:: Assignment ::
Beginning with the line that holds "How do I perform: Click" and ending with the last line below, please copy every line exactly, add nothing, and leave out the pictures.

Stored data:
☆ ☆ ☆ ☆
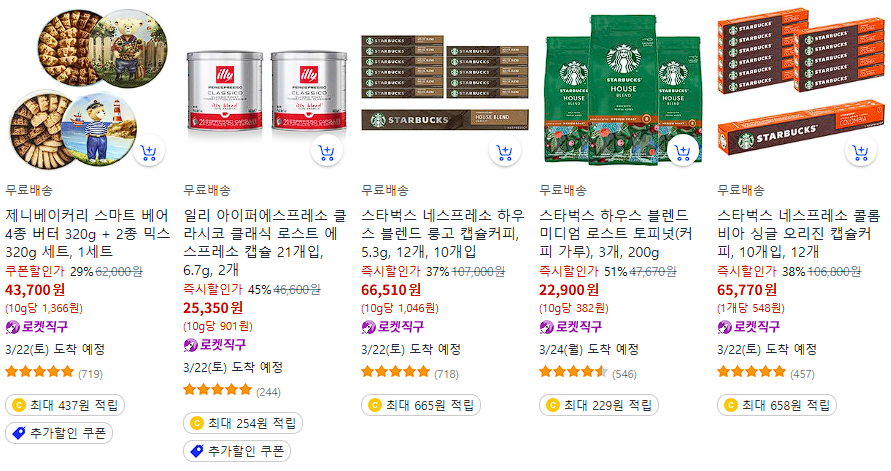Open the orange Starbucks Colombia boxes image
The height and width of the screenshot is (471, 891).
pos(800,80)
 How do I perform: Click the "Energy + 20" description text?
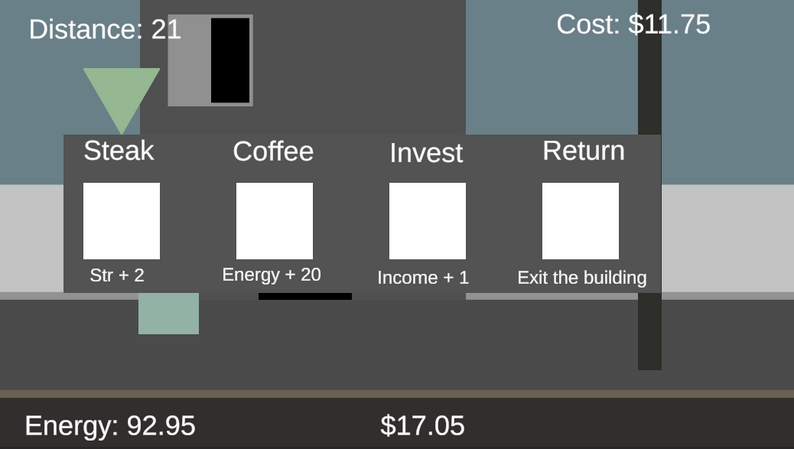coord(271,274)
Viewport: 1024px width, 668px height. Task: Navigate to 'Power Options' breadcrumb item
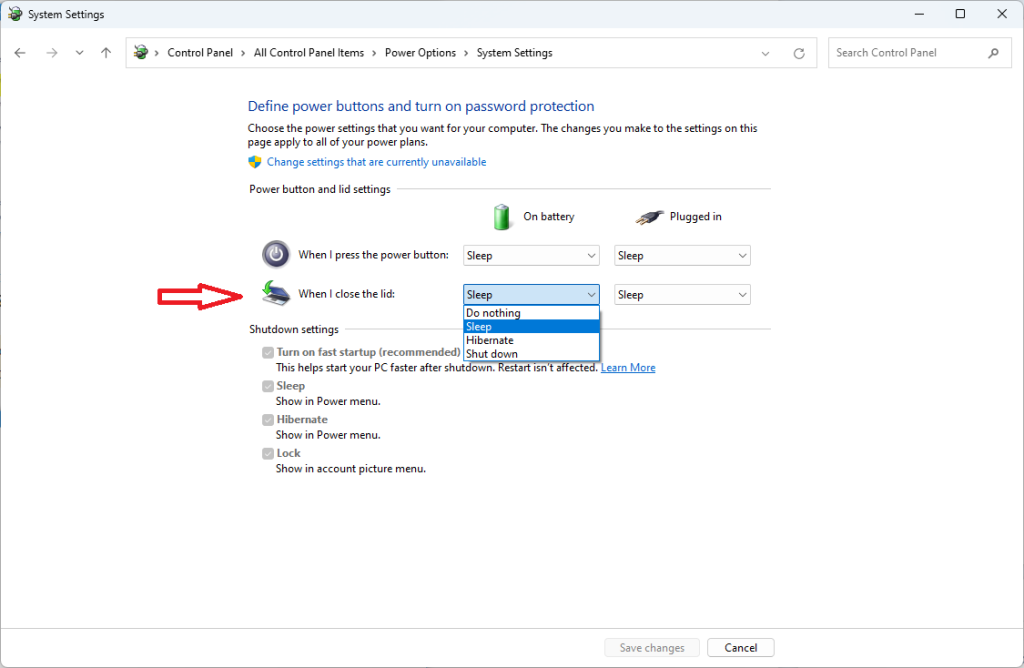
☆ ☆ ☆ ☆
:: Expected answer ::
 How do I perform: Click the "Energy + 20" description text?
coord(271,274)
Viewport: 1024px width, 668px height. Task: Navigate to 'Power Options' breadcrumb item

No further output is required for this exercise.